初任者研修の資格を取得しておけば、実務者研修の学習時間は3ヶ月ほどと大幅に減らせます。そのため、まずは初任者研修を受けておくのは遠回りではありません。もし早く仕事したいのなら、まずは短い期間で取れる初任者研修の方がおすすめです。
自宅学習に自信がない人
実務者研修は長い学習期間なので、自宅での学習範囲が広いです。また、実務者研修は修了試験があるスクールもあります。そのため、自宅での学習が試験合格や内容理解のポイントです。
もし自宅では家事や子育て、親の介護などに忙しいという人は、実務者研修よりも初任者研修を選んだ方が良いです。初任者研修なら学習時間が短いため、自宅学習も実務者研修よりは楽でしょう。また、初心者研修は通学ならば、初心者にも分かりやすいように講義が進んでいくため、理解しやすいです。
自宅学習が苦手、一人で勉強すると眠くなるなど、自宅学習が苦手だと6ヶ月の学習期間は苦痛になる可能性があるので、初心者研修の方が受けやすいでしょう。
実務者研修の取り方
実務者研修は独学ではなく、スクールなどの講習があって取得します。通信で自宅学習しながらでも取得できますが、どこかしらの講座に申し込まなければいけません。そして、どこに申し込んだかで費用は大きく変わります。
民間のスクール
実務者研修を受ける講座で代表的なのが民間のスクールです。有名で大手の講座だと、ニチイや三幸福祉、未来ケアなどのスクールで実務者研修が受けれます。
民間スクールで実務者研修を受けるメリットは、自分の都合に合わせてカリキュラムの日程を選べる点です。
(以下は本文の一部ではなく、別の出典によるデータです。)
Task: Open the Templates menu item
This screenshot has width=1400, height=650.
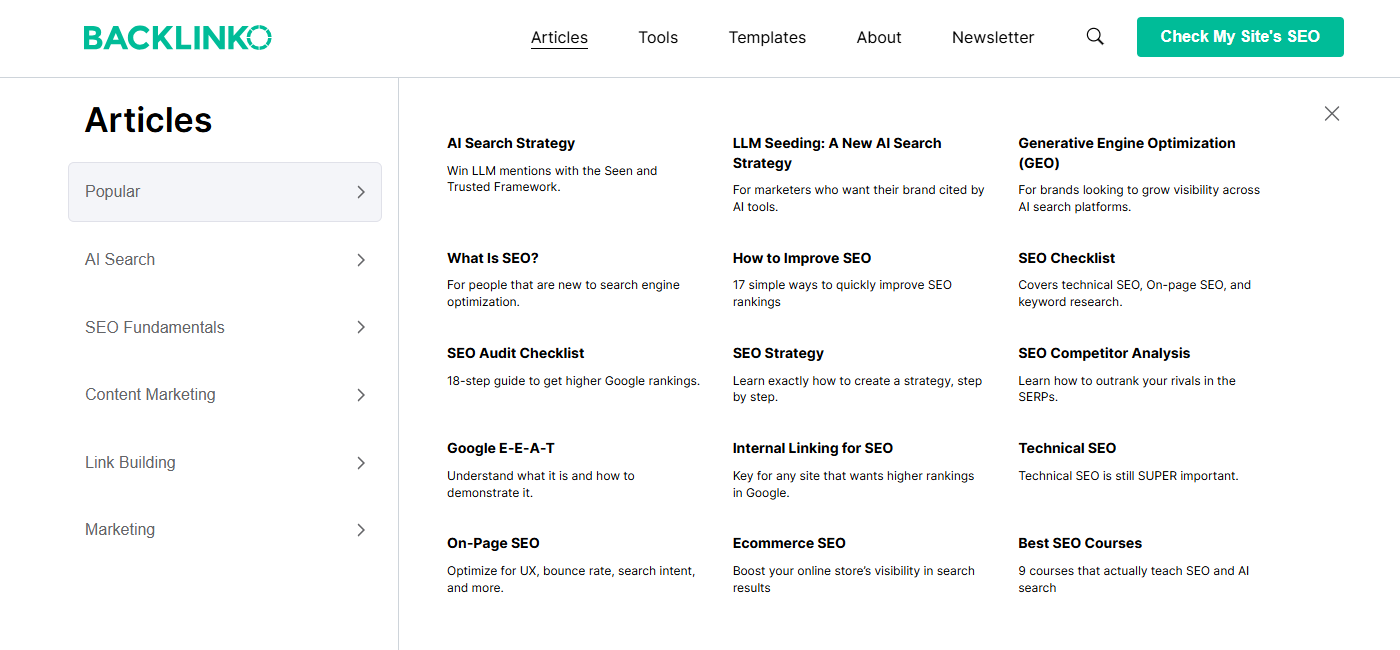Action: (x=767, y=37)
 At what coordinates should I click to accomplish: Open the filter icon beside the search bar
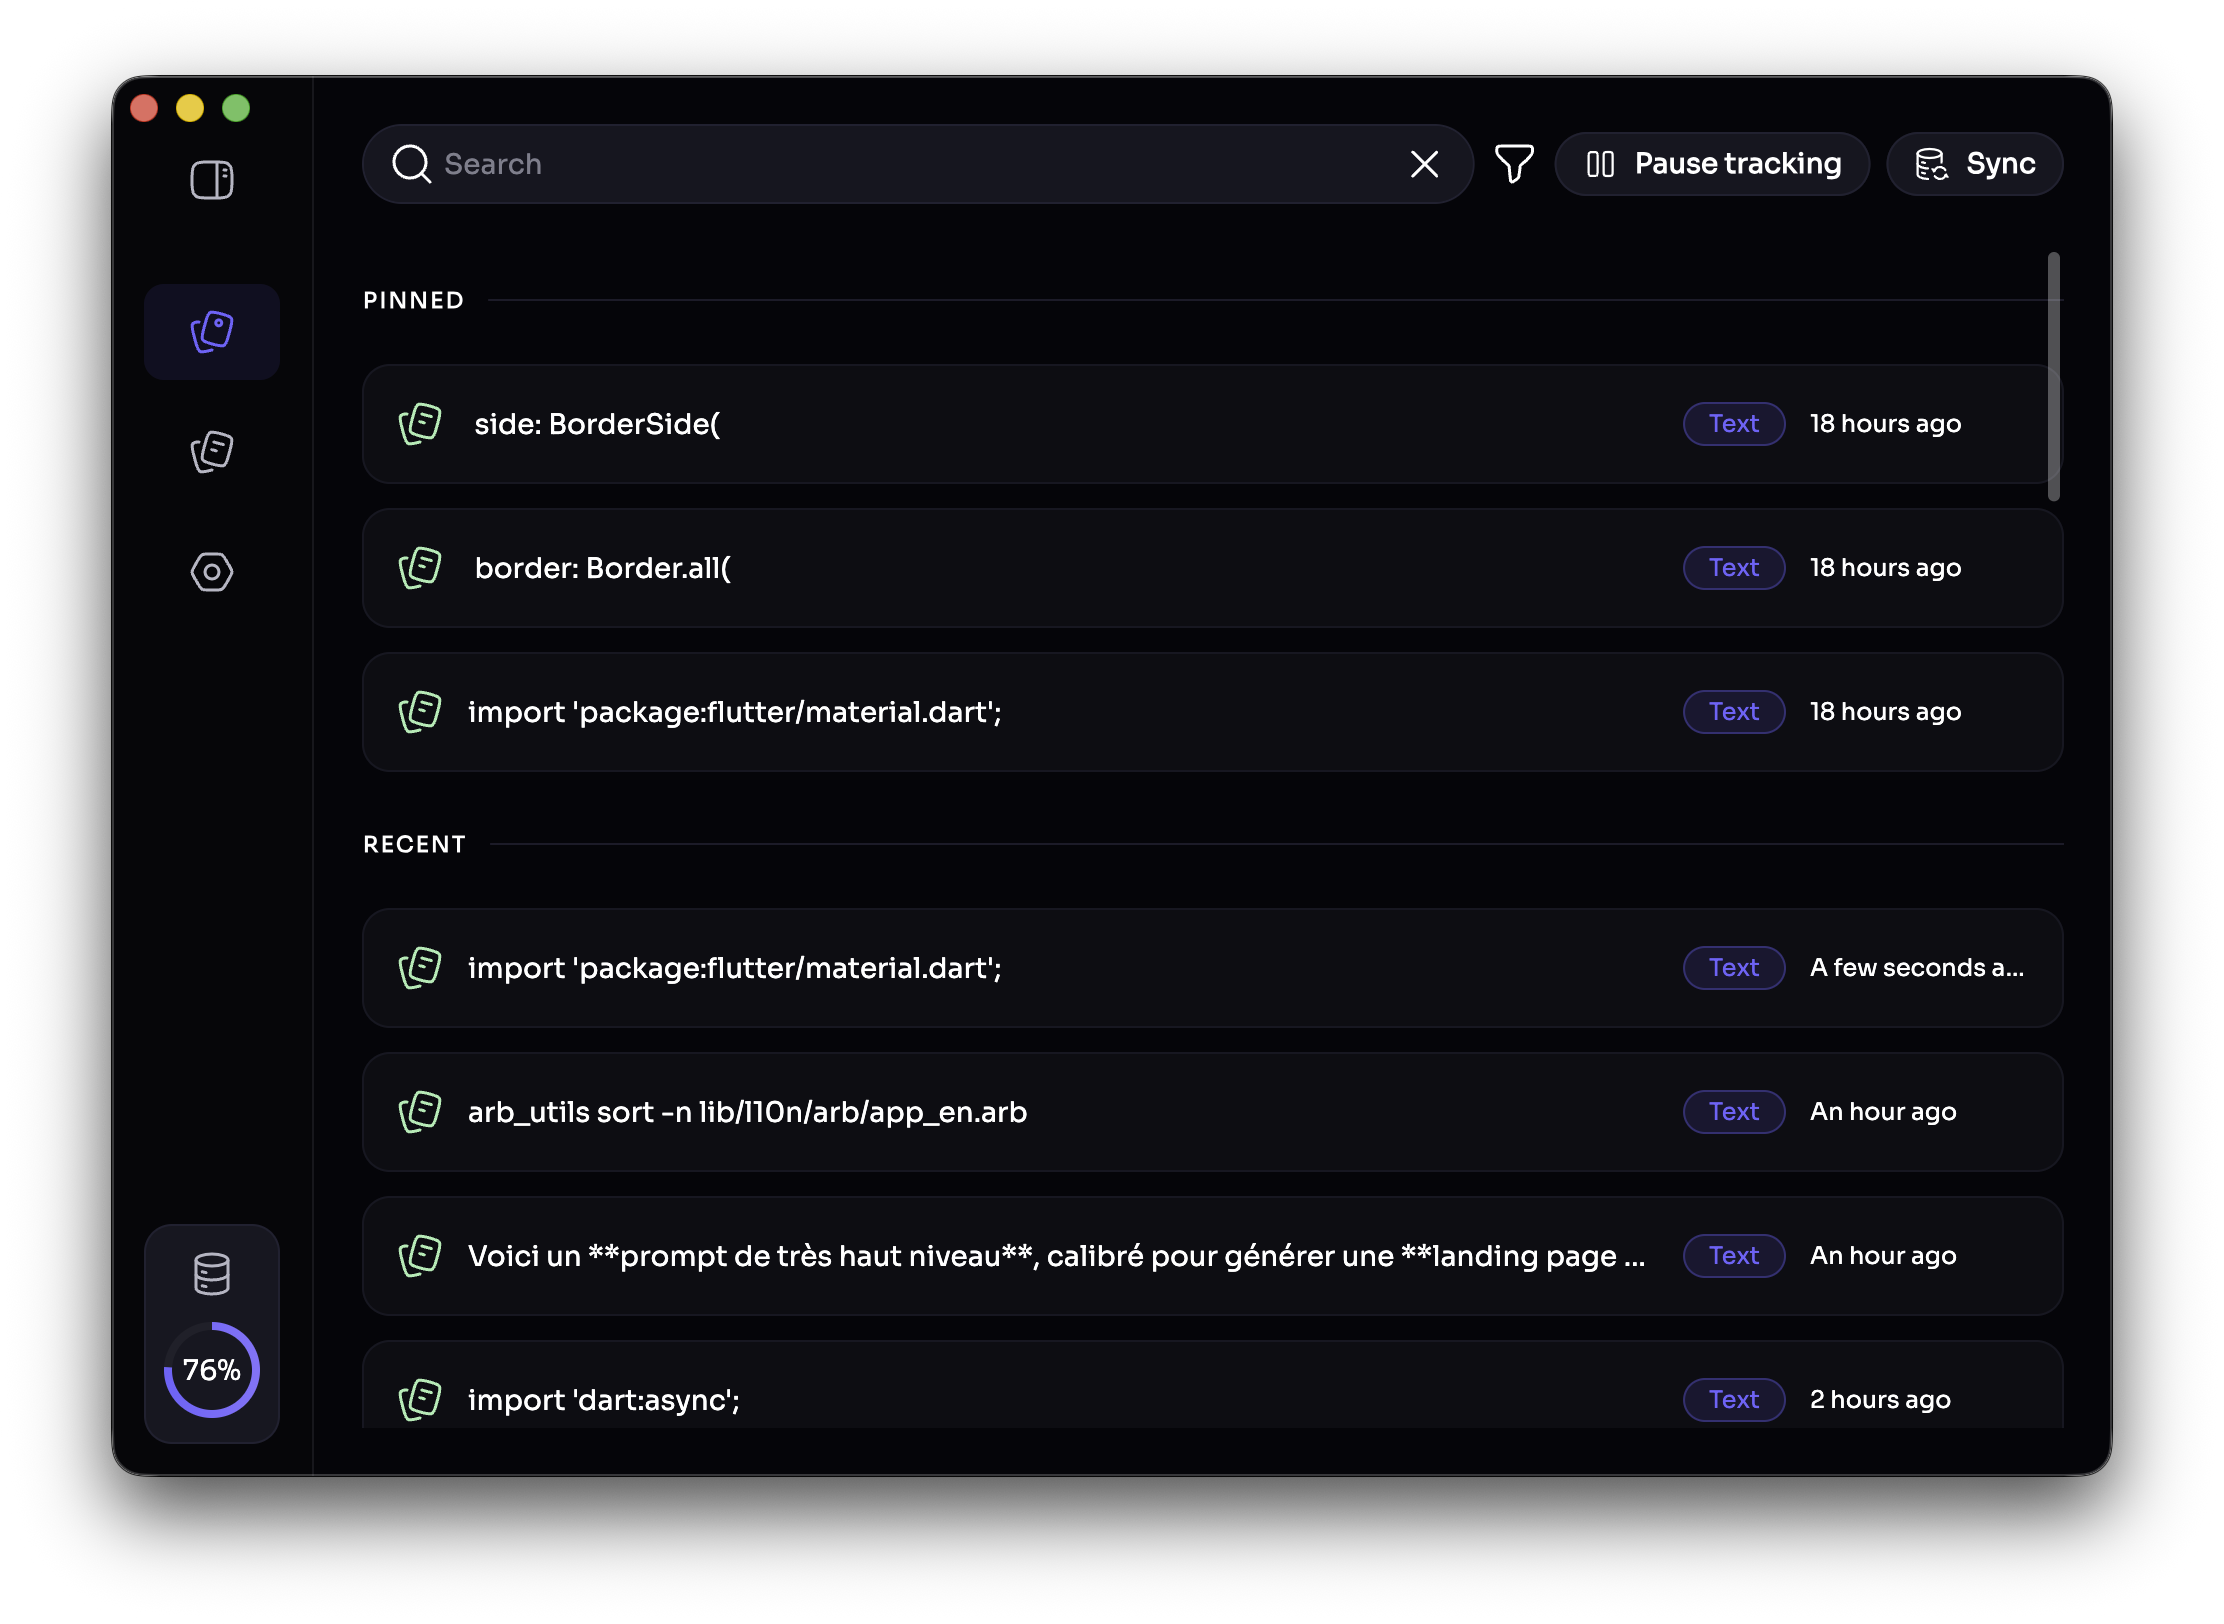tap(1513, 163)
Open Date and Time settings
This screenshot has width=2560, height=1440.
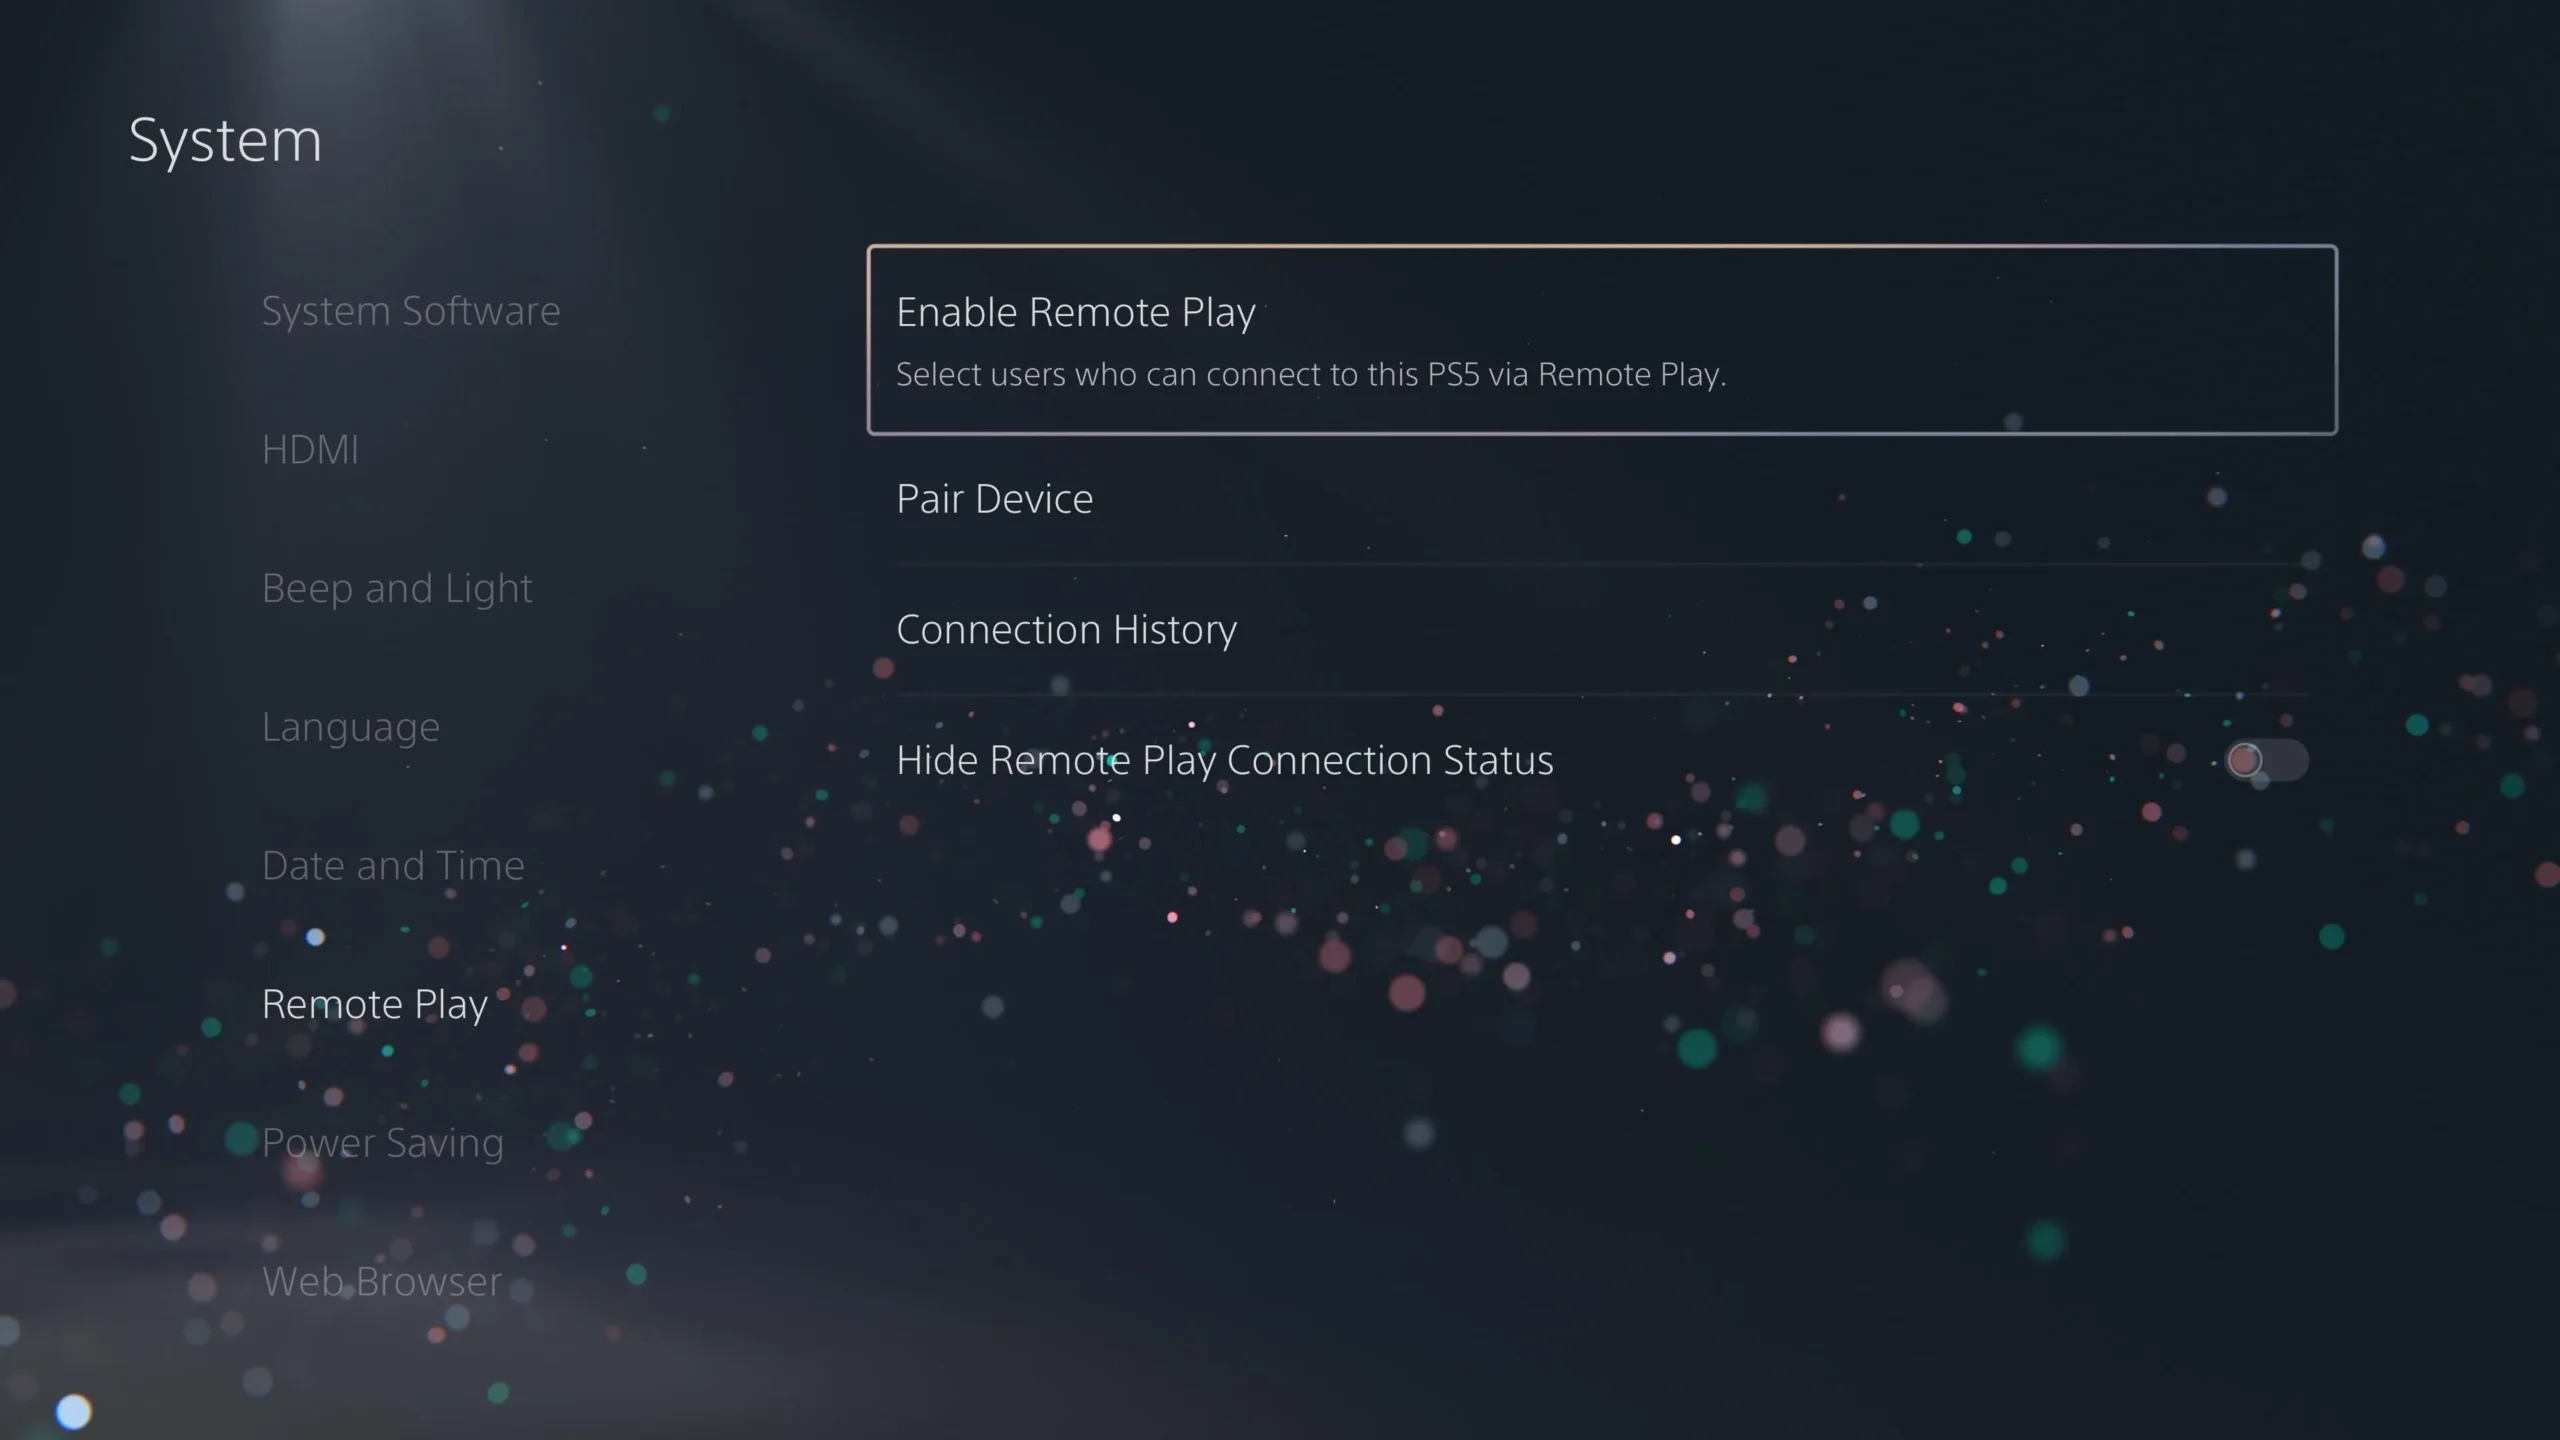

地域にもよりますが、土日のみの講座や平日中心の講座、火曜日と金曜日だけなどの曜日を指定した講座などがあります。働きながら講座を受けやすく、欠席したら振替講座を行うなどの配慮もあります。
しかも大手のスクールならばネットワークを生かし、就職サポートまであります。また、大手スクールだと介護福祉士対策講座など試験対策になる講座も受けれます。
デメリットは、民間スクールだと費用が高い点です。無資格だと10万円以上するスクールがほとんどです。
介護施設や医療法人
老人ホームやデイサービスでも実務者研修を開催してる場合があります。もし働きたい施設で実務者研修が受けれるのなら、そこで研修をしてそのまま就職できる可能性があります。
しかし、介護施設や医療法人は本業が講座開催ではありません。そのため、年に1回の開催など開催日程が少ないです。また、その施設でしか就職しずらいのがデメリットです。実務者研修は6ヶ月間と長いため、施設の噂や心境の変化からそこに就職をしたくないなと思ったら、研修がやりずらくなります。
また、施設や医療法人は従業員の育成のために開講してるのであり、アルバイトや就職前の人は受講できないかもしれません。
自治体(県、市、町)
就職や介護業界をサポートするために、自治体が実務者研修の講座を主催してる場合があります。自治体が主催なので、講座は無料、テキスト代だけ払うなど格安で実務者研修が受けれます。
しかし、講座自体が不定期開催で定員が決まっているなど、受講が難しい可能性があります。また、欠席した時は振替ができないなどカリキュラムに自分が合わせないといけないのがデメリットです。
ハローワーク
仕事を探してる人限定ですが、ハローワークでも実務者研修が受けれます。しかも無料で受けれますし、収入が少ないなどと認められれば給付金が月に10万円ももらえます。職業訓練としての講座なので、自治体と同じく無料かテキスト代だけなど格安なのです。
しかし、デメリットは自治体と同じように振替ができず、平日の連日受講のみの可能性がある点です。また、いつでも実務者研修が受けれるのではなく、開催日数が少ないです。
さらに遅刻や欠席などをしたら医師の診断書が必要になるなど、不測の事態に弱いのもデメリットです。また、ハローワークが主催してるだけであり、実際の講座会場は市外など遠方の場合もあります。
介護福祉士を狙う人は修了予定日に注意
実務者研修を終えて介護福祉士の資格を狙う場合は、介護福祉士の試験までに実務者研修を終えなければいけません。
介護福祉士の試験は毎年1月です。つまり、その前日までに実務者研修を終えていなければいけないのです。1月に間に合わない場合は、来年まで試験は受けれません。
そして、実務者研修には修了試験があるスクールもあります。修了試験は内容が理解していれば合格になりますが、不合格になると補習があります。もしスケジュール通りにいかなければ介護福祉士の試験を受けれないので、余裕を持って実務者研修を受けましょう。
実務者研修まとめ
無資格で未経験でも、自宅学習を頑張る、理解するまで勉強すると意思が強い人ならば実務者研修は修了できます。しかし、早く就職したい、自宅学習が苦手だというなら、初任者研修から受けた方がおすすめです。
どちらにしても資格があれば仕事に活かせるので、資格はある方が良しです。